Just a heads up on this - I dipped my toe in the "Meteor migration to npm" waters recently by moving a couple core packages over, to see how much effort will be involved. One of the very first roadblocks I ran into was probably not what you would expect - Tinytest. Before we start to get serious about moving Meteor core packages over to npm, we need to have a plan of attack in place for the hundreds of existing Tinytest test cases. If we plan on continuing to use Tinytest via npm, then we'll need to get started on moving Tinytest over before anything else (which will take a bit of work since right now it's dependent on several other core packages, like ddp, meteor, etc.). If on the other hand we think Tinytest has served its purpose and it's time to start using another testing framework, we'll need to decide on which framework, and get started on refactoring the existing test cases (which will be a tonne of work).

I know Tinytest comments aren't necessarily best suited in a thread talking about modernizing minimongo, but if anyone is planning a npm hosted version of minimongo (or any other core package), we really should nail down the testing story first.

So maybe we should take @stubailo advice and for now just modernize Minimongo without porting it to NPM as well.
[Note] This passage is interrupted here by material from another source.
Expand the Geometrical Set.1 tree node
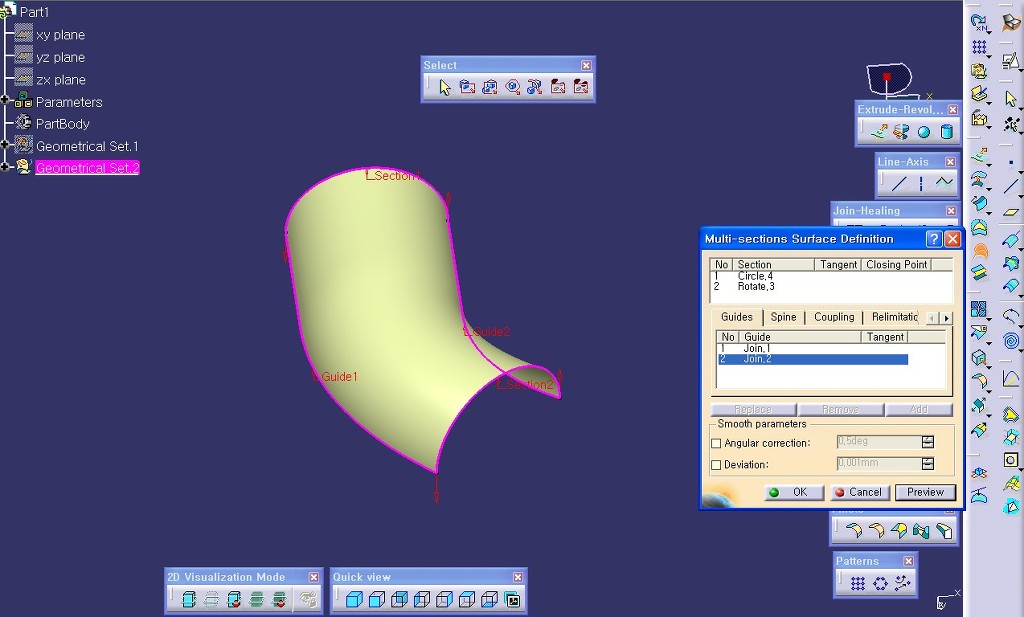The height and width of the screenshot is (617, 1024). [5, 145]
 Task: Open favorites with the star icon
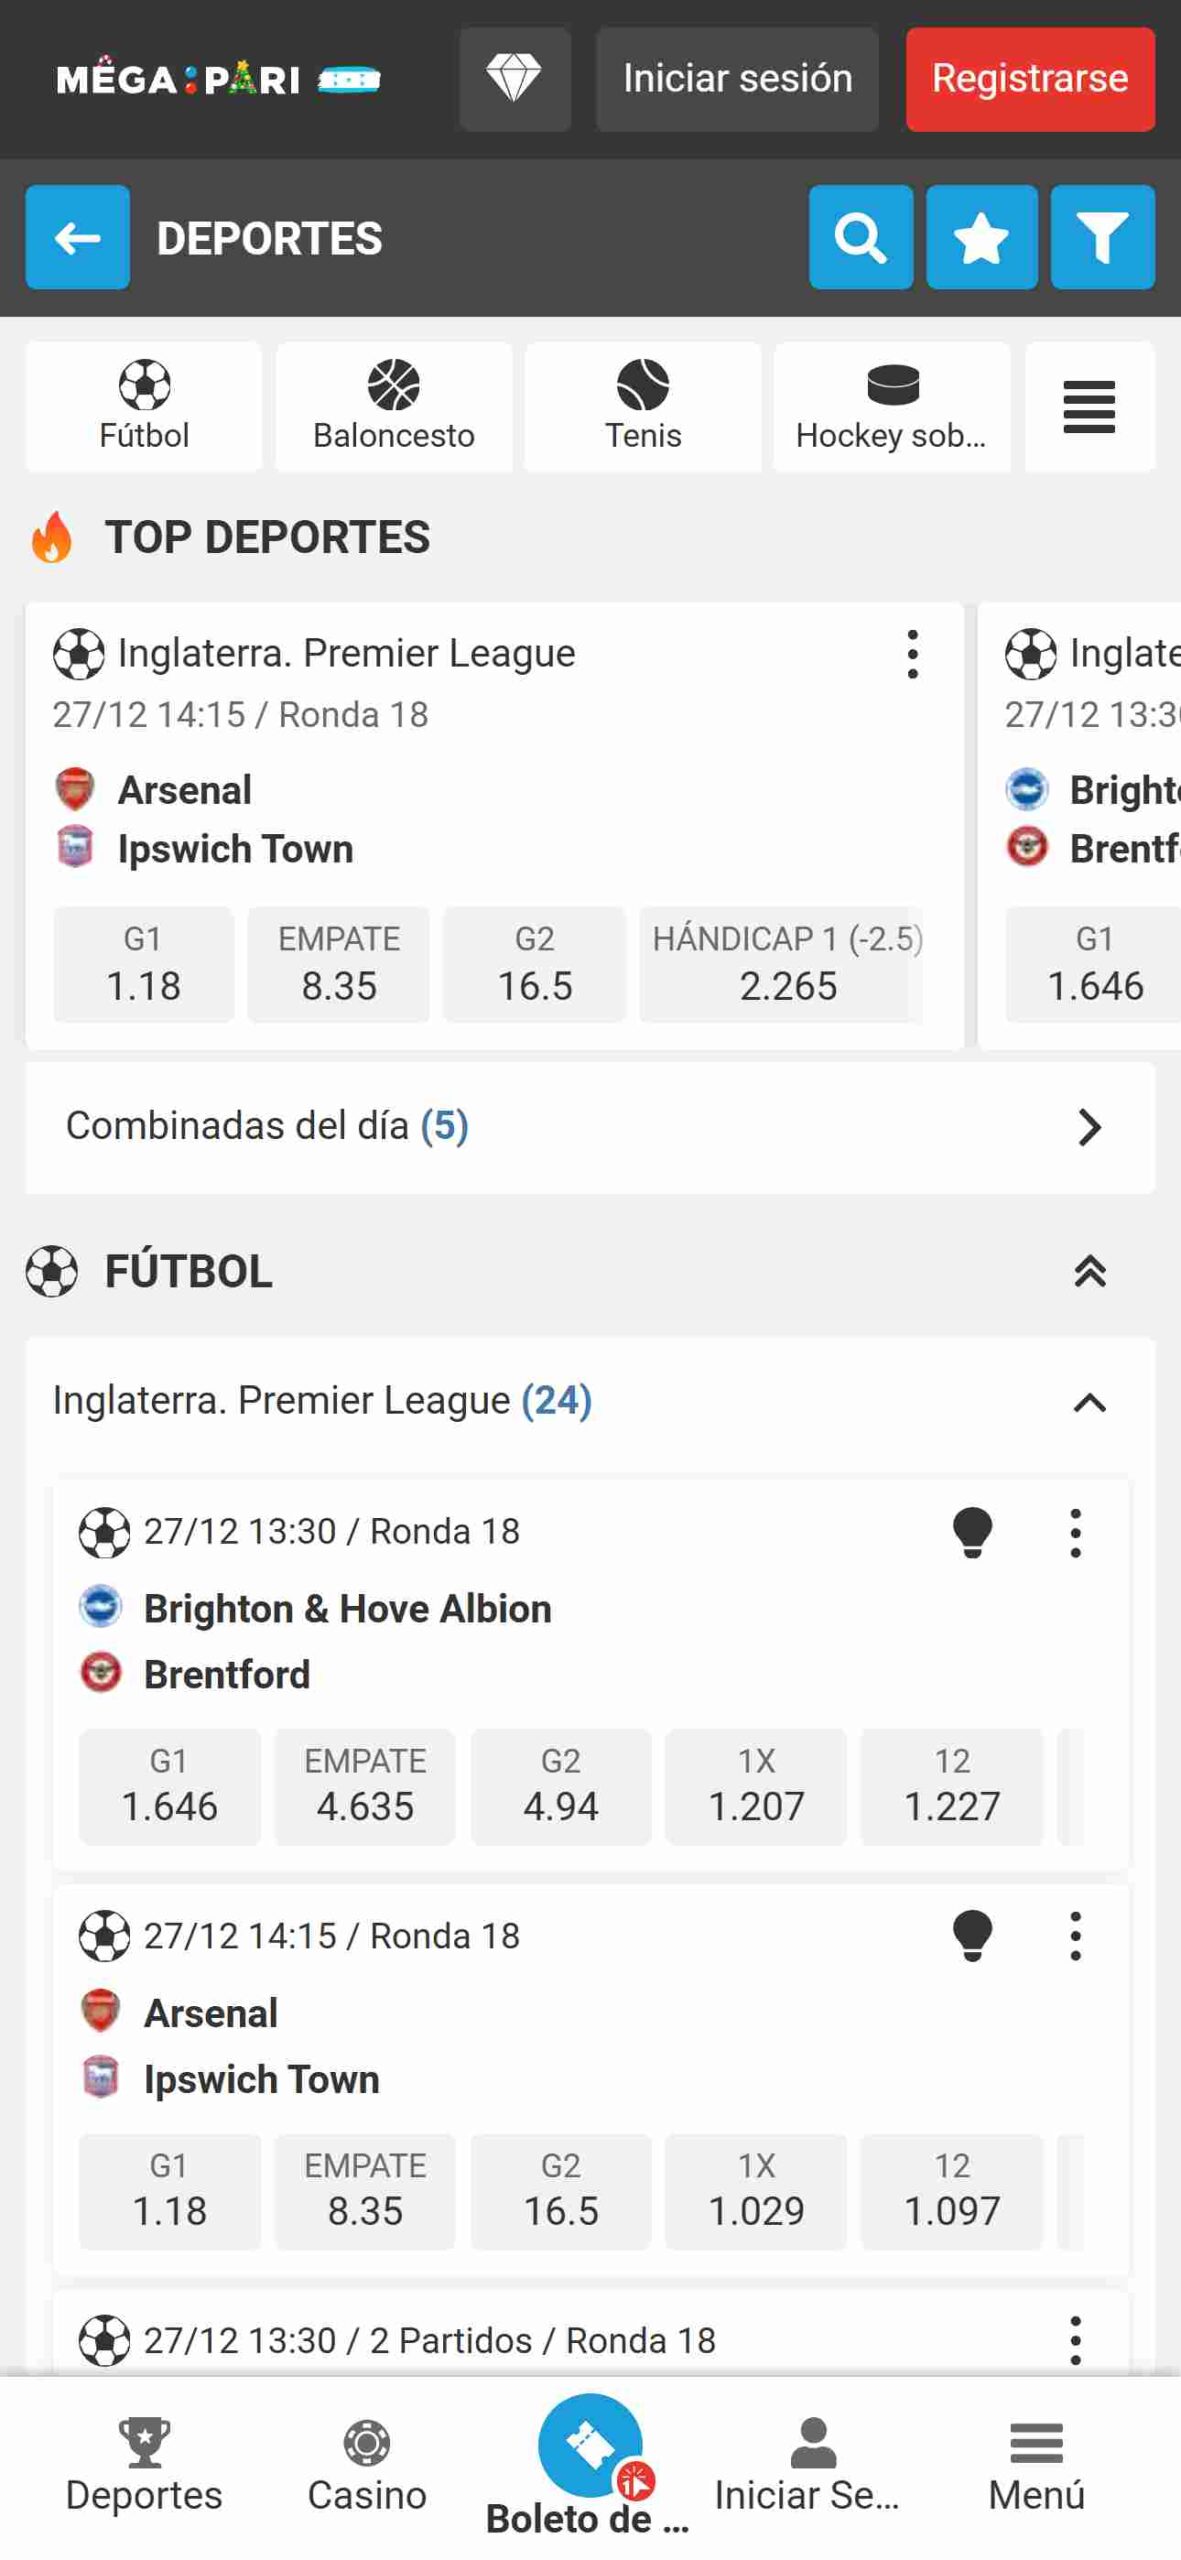[x=981, y=237]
And that can be another step later. :-)

Thanks for your work on this @radekmie! Maybe we can keep this issue associated with your PR https://github.com/meteor/meteor/pull/8893 (so focused on underscore removal / ES5/6 modernizations), then open a new feature request / issue to track Minimongo performance optimizations (or we can re-open https://github.com/meteor/meteor/issues/8670, but since feature requests are now tracked here we might just want to open a new issue). Would that work?

Definitely makes sense. I'll cover your remarks in this PR and start working on ES5/6 modernization. Afterwards, I'd like to continue meteor/meteor#8670 - there or in a new issue/PR.

One more question, @hwillson: what is your _preferred_ way to fit such big classes like LocalCollection, which bunch of functions spread over many fiels? I have two ideas - either leave these files as they are right now, but export these functions instead or merge it into one (very) big file. I'd rather go with the second one, but I'm not sure if it's not a problem.

Great - I'll re-open https://github.com/meteor/meteor/issues/8670 where it is then, since we're continuing that work.

Good question - I personally prefer to keep single class/object definitions in one file, unless there is some advantage to having them split into multiple files. I don't see any advantage to having LocalCollection split across multiple files, although it certainly has grown quite large over time (which is probably why it was split up). It's not like any of the separate LocalCollection files can be used independently (they're not modular - they're all needed to use LocalCollection), so I think putting everything in one file to start with makes sense. That being said, if you can keep an eye out for ways to shrink the LocalCollection class/object down (by extracting re-usable parts into separate classes/objects, which could then live in separate files, and be potentially re-used), that would be great!